7月15日(火)六本木にて完成報告会見を実施いたしました。 原作者の金原ひとみさん、出演者の吉高由里子さん、高良健吾さん、ARATAさん、そして蜷川幸雄監督が登壇し、『蛇にピアス』の魅力を語る1時間となりました。
会見の終りには、本編にある吉高由里子さん演じる主人公のルイが、「龍と麒麟」の刺青を背中に入れる際に「画龍点睛みたいに飛んでいかないように、目は入れないで」と言うシーンになぞらえて、映画『蛇にピアス』が天高く舞い大ヒットするように、蜷川監督と吉高さんに看板に描かれた龍と麒麟に筆で目を入れていただくイベントを催し大ヒットを祈願いたしました。
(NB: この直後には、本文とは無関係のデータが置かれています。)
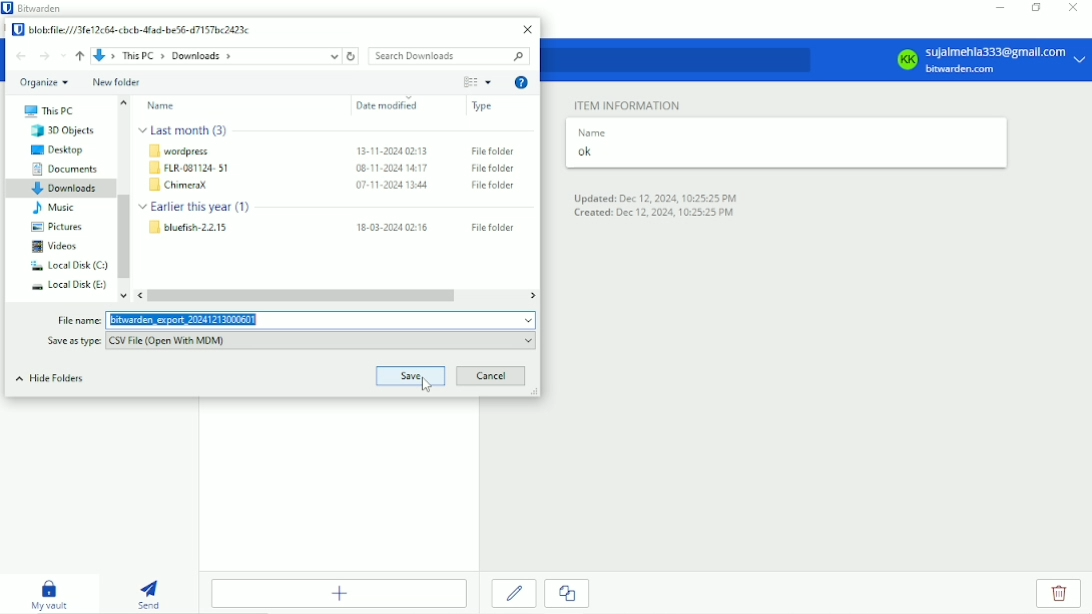 The width and height of the screenshot is (1092, 614). What do you see at coordinates (79, 320) in the screenshot?
I see `File name` at bounding box center [79, 320].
写真(左からARATAさん、高良健吾さん、吉高由里子さん、蜷川監督、金原ひとみさん)
<登壇者コメント>
蜷川幸雄監督:72歳のジジイと若い作家のコラボです(笑)でも、俺は自分のこと若いと思ってるので、何の違和感もありませんでした。外国に行った時に、この原作の映画化について、外人記者からイギリス人監督が撮りたいと思っているという話を聞きました。そんなに撮りたがっているなら取られるものか、と名乗りをあげました。演出は第二芸術だと思っているので、原作をそこなわないように、言葉を生かしながら、作りました。演じた3人は、それぞれ少し窮屈な思いをさせると自在に動き始めるので、それが夢のように面白かった。顕微鏡で3人が動くのを覗いているようでした。
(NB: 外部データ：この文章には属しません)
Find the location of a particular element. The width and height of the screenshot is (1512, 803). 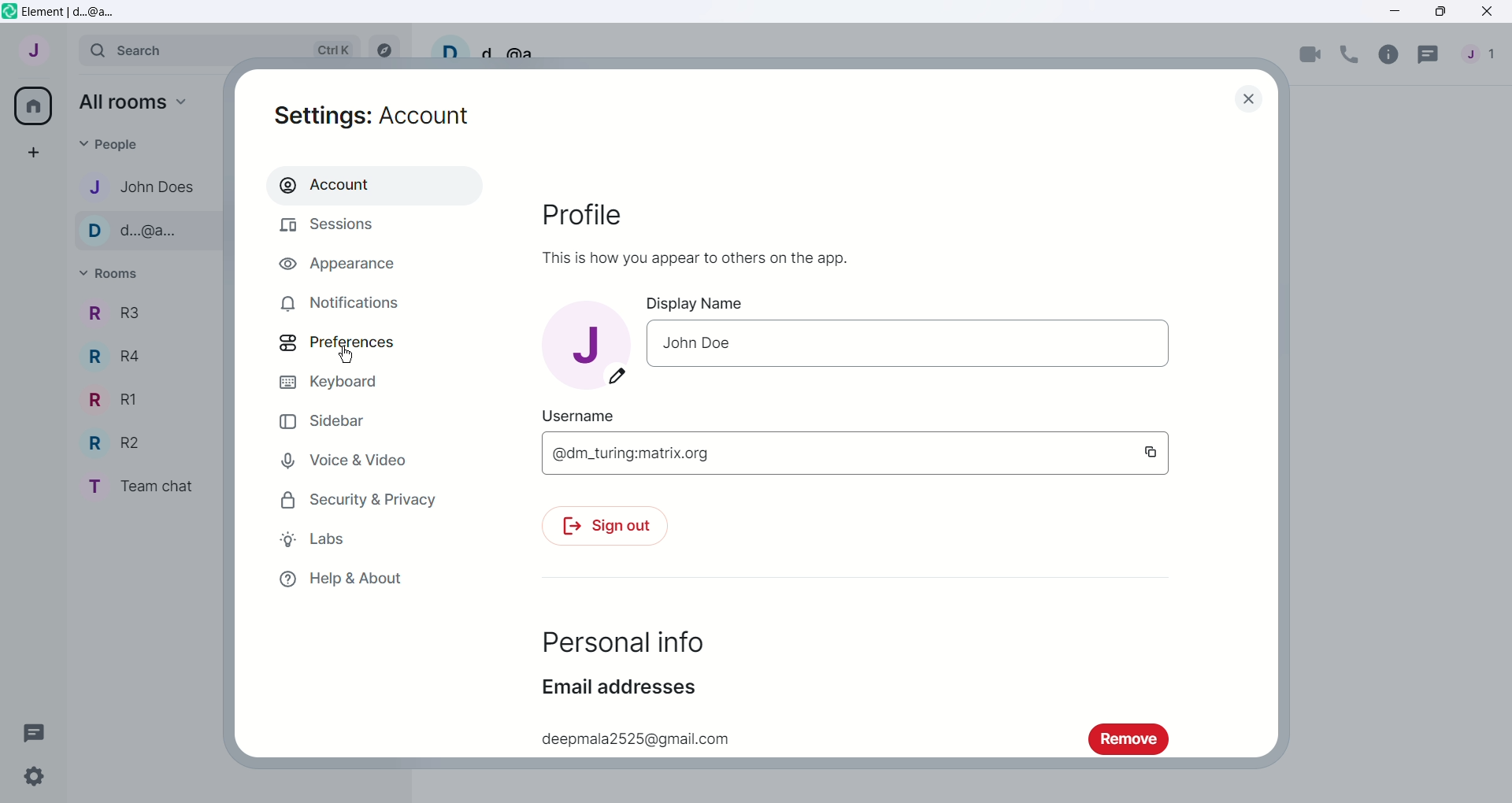

Search bar is located at coordinates (219, 50).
吉高由里子さん:蜷川監督に興味があって、オーディションに行きました。受かってから、事の重大さに気づいたという感じです。 監督は怖い人だと聞いていたけれど、全然そんなことはなくて、とても愛情の強い方だと思います。原作の言葉ひとつひとつを大事にして、自分で描いて、自分の作った世界で生きている方だと思います。監督の瞳はキラキラしていて、吸い込まれそうで、見透かされそうで怖いです。でも、優しい方です。高良さん、ARATAさんとは黙っていてもしゃべっていても、心地いい距離感でした。
高良健吾さん:アマ役は今までの役の中で一番違和感がありました。難しかったシーンを答えるならば全てです。壁にぶちあたっていました。監督からは「得意な芝居や、好きな芝居をするんじゃない」「恥知らず」などと言われましたが、言われることによって、確かにそうだな、自分は今まで恥をかきたくないから、安全な部分でしか芝居をしていなかったのかも知れない、だから、その枠から、出てみようと、思いました。
ARATAさん:若者(の話)と断定する前に、人間なら誰しも感じる痛みに対して、少しセンシティブに感じる3人の話だと思います。監督とは、毎日ケンカしてみたいと思って撮影に臨んだけれど、全然そんなことはありませんでした(笑)
金原ひとみさん:映画化するなら、蜷川監督に撮っていただきたいと思っていました。映画化という経験は初めてで、自分が抽象的に思い描いていたものが映像になるという体験に感動しました。原作に忠実でありながら、蜷川監督の鋭い視点が加わっていて、自分でも気付かなかった登場人物の一面や、「蛇にピアス」の新たな一面に触れる事が出来ました。